Reproduce the rows between the line holding "Describe the element at coordinates (557, 57)" and the line holding "What are the", inclusive, replacing "coordinate pair" with "coordinate tuple" and leaving everything else unchanged.

>>>>

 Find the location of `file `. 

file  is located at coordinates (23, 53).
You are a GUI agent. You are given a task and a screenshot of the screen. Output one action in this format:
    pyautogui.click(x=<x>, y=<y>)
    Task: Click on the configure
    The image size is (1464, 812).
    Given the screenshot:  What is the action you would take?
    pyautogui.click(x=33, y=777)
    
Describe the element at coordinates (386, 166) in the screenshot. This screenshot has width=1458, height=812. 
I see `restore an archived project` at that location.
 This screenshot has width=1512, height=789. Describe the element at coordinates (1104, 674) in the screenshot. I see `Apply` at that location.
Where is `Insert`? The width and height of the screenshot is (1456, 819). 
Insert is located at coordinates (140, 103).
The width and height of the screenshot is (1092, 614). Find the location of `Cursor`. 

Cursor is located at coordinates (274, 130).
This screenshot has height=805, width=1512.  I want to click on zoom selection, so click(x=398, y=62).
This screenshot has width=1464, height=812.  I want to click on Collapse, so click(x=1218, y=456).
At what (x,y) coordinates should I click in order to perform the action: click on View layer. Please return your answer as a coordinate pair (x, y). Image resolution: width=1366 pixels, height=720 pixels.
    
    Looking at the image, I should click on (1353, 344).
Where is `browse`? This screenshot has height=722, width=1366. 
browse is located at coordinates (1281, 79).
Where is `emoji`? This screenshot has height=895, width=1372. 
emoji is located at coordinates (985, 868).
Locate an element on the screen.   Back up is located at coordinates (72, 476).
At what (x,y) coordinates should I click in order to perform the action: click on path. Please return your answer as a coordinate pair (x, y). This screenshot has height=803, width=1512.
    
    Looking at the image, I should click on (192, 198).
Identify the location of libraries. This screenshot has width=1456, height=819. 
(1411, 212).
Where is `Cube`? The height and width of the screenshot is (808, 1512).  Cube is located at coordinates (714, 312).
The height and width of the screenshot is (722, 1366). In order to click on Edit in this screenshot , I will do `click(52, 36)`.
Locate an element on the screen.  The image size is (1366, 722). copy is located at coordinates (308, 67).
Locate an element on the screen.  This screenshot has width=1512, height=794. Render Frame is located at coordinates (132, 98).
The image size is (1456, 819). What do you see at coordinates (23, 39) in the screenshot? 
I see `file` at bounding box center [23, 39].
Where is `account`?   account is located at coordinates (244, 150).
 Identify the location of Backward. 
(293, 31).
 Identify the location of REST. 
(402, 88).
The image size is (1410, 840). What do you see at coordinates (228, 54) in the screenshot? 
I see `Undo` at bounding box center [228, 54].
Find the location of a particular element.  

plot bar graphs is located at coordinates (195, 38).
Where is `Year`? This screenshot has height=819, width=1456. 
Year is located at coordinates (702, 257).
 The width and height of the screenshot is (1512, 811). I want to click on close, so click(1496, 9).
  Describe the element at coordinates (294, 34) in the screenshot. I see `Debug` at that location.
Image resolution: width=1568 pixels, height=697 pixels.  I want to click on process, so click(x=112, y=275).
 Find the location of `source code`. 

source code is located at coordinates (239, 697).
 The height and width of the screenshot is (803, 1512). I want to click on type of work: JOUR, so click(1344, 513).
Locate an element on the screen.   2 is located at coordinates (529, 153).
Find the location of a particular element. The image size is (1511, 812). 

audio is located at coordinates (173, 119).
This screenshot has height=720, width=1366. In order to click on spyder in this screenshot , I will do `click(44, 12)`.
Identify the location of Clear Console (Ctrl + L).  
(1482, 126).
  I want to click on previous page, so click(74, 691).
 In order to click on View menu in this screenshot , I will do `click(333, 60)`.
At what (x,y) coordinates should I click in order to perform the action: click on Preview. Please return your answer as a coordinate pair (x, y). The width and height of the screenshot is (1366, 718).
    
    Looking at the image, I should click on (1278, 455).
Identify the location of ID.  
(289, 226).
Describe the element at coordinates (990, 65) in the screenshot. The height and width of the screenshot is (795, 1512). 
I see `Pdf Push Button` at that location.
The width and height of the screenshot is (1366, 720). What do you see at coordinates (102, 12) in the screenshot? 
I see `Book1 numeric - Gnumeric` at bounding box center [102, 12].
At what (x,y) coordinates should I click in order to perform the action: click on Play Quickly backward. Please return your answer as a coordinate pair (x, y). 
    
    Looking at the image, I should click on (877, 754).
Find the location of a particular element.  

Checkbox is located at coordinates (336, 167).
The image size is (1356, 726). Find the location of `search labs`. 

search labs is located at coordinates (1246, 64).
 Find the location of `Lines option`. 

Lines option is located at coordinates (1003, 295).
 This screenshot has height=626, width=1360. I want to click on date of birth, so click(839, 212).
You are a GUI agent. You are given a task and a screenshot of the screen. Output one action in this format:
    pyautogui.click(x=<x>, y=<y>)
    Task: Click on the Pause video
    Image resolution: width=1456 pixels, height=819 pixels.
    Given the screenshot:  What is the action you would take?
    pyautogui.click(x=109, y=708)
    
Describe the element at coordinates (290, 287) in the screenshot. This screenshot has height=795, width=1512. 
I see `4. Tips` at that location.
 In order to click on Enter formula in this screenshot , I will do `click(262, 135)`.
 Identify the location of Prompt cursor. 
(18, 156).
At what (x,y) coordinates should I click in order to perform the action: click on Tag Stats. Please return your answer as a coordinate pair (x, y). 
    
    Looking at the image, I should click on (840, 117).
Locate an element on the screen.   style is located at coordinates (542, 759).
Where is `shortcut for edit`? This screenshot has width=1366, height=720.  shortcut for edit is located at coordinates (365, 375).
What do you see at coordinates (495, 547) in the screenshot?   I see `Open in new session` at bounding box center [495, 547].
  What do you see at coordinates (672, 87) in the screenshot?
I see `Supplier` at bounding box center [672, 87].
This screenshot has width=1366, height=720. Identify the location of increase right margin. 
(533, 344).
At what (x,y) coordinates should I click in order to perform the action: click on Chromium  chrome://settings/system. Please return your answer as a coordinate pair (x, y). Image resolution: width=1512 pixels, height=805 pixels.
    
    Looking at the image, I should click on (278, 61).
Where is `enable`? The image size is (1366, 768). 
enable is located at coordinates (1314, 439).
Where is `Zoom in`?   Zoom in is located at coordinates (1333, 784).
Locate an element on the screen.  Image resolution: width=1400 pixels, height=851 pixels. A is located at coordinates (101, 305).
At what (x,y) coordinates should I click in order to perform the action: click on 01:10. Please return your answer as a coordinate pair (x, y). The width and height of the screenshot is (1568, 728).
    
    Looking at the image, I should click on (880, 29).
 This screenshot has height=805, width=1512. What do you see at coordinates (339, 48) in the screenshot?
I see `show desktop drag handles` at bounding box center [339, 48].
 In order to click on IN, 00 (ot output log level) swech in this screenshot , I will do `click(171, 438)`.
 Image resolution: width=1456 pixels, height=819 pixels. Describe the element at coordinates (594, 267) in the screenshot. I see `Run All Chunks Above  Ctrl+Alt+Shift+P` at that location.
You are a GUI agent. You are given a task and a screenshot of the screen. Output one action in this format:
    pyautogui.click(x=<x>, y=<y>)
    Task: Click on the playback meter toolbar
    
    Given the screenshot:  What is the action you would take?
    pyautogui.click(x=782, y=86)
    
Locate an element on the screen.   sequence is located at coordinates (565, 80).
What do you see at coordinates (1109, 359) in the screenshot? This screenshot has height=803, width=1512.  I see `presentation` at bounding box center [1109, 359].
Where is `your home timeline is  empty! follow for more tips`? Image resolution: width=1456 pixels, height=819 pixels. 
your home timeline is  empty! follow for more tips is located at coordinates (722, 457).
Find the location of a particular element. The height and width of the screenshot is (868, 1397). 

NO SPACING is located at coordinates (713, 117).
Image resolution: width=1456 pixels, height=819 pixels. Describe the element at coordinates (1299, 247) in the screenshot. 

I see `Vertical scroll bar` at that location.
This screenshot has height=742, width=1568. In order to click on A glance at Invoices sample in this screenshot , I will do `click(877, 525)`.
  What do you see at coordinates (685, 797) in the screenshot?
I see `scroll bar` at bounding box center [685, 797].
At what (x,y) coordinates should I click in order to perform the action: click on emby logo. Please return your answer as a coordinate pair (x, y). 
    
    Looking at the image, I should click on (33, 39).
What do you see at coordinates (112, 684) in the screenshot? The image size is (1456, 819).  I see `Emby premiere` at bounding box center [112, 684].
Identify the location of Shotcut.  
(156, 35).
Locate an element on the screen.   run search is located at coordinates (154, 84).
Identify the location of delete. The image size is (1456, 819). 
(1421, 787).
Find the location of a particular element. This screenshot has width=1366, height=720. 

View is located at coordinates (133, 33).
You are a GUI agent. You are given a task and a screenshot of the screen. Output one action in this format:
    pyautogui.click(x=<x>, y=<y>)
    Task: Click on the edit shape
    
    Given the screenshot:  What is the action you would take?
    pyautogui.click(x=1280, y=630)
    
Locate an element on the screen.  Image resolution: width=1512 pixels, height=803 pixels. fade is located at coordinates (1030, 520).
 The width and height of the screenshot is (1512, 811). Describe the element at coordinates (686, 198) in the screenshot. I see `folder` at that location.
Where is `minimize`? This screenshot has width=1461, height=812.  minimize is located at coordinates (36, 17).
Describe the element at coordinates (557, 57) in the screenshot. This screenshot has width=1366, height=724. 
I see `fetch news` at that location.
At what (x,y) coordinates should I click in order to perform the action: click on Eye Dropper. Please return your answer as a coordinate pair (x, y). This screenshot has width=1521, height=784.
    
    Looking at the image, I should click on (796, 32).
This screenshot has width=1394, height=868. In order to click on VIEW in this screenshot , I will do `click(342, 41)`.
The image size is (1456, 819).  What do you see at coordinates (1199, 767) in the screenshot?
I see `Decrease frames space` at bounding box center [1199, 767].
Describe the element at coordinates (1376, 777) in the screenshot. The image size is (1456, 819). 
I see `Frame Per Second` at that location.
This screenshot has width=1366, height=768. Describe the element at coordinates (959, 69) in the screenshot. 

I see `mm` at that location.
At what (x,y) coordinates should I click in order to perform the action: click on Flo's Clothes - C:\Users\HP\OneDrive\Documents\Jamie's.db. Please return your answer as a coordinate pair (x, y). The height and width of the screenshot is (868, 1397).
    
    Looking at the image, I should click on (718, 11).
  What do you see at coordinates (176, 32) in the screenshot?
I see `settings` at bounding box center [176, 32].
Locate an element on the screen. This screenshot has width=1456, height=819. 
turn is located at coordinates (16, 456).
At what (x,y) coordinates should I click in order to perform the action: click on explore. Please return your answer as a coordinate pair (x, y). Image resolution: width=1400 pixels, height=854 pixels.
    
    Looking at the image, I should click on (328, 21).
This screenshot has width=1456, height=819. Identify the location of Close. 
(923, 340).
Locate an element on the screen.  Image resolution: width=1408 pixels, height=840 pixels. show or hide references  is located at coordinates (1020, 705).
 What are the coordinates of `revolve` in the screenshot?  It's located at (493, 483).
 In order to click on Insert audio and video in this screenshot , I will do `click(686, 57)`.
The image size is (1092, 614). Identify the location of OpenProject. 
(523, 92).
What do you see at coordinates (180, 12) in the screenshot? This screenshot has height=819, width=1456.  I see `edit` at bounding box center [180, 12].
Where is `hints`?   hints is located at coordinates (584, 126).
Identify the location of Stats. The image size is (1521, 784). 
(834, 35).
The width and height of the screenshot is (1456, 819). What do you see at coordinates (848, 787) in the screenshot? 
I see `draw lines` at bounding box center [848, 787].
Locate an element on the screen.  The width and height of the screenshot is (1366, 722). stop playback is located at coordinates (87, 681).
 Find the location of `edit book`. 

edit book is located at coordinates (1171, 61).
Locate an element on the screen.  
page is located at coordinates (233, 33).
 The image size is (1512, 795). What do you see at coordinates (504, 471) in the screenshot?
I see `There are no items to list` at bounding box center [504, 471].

<<<<

▶ **Expected answer**
Describe the element at coordinates (557, 57) in the screenshot. This screenshot has width=1366, height=724. 
I see `fetch news` at that location.
At what (x,y) coordinates should I click in order to perform the action: click on Eye Dropper. Please return your answer as a coordinate tuple (x, y). This screenshot has width=1521, height=784.
    
    Looking at the image, I should click on (796, 32).
This screenshot has width=1394, height=868. In order to click on VIEW in this screenshot , I will do `click(342, 41)`.
The image size is (1456, 819).  What do you see at coordinates (1199, 767) in the screenshot?
I see `Decrease frames space` at bounding box center [1199, 767].
Describe the element at coordinates (1376, 777) in the screenshot. The image size is (1456, 819). 
I see `Frame Per Second` at that location.
This screenshot has width=1366, height=768. Describe the element at coordinates (959, 69) in the screenshot. 

I see `mm` at that location.
At what (x,y) coordinates should I click in order to perform the action: click on Flo's Clothes - C:\Users\HP\OneDrive\Documents\Jamie's.db. Please return your answer as a coordinate tuple (x, y). The height and width of the screenshot is (868, 1397).
    
    Looking at the image, I should click on (718, 11).
  What do you see at coordinates (176, 32) in the screenshot?
I see `settings` at bounding box center [176, 32].
Locate an element on the screen. This screenshot has width=1456, height=819. 
turn is located at coordinates (16, 456).
At what (x,y) coordinates should I click in order to perform the action: click on explore. Please return your answer as a coordinate tuple (x, y). Image resolution: width=1400 pixels, height=854 pixels.
    
    Looking at the image, I should click on (328, 21).
This screenshot has width=1456, height=819. Identify the location of Close. 
(923, 340).
Locate an element on the screen.  Image resolution: width=1408 pixels, height=840 pixels. show or hide references  is located at coordinates (1020, 705).
 What are the coordinates of `revolve` in the screenshot?  It's located at (493, 483).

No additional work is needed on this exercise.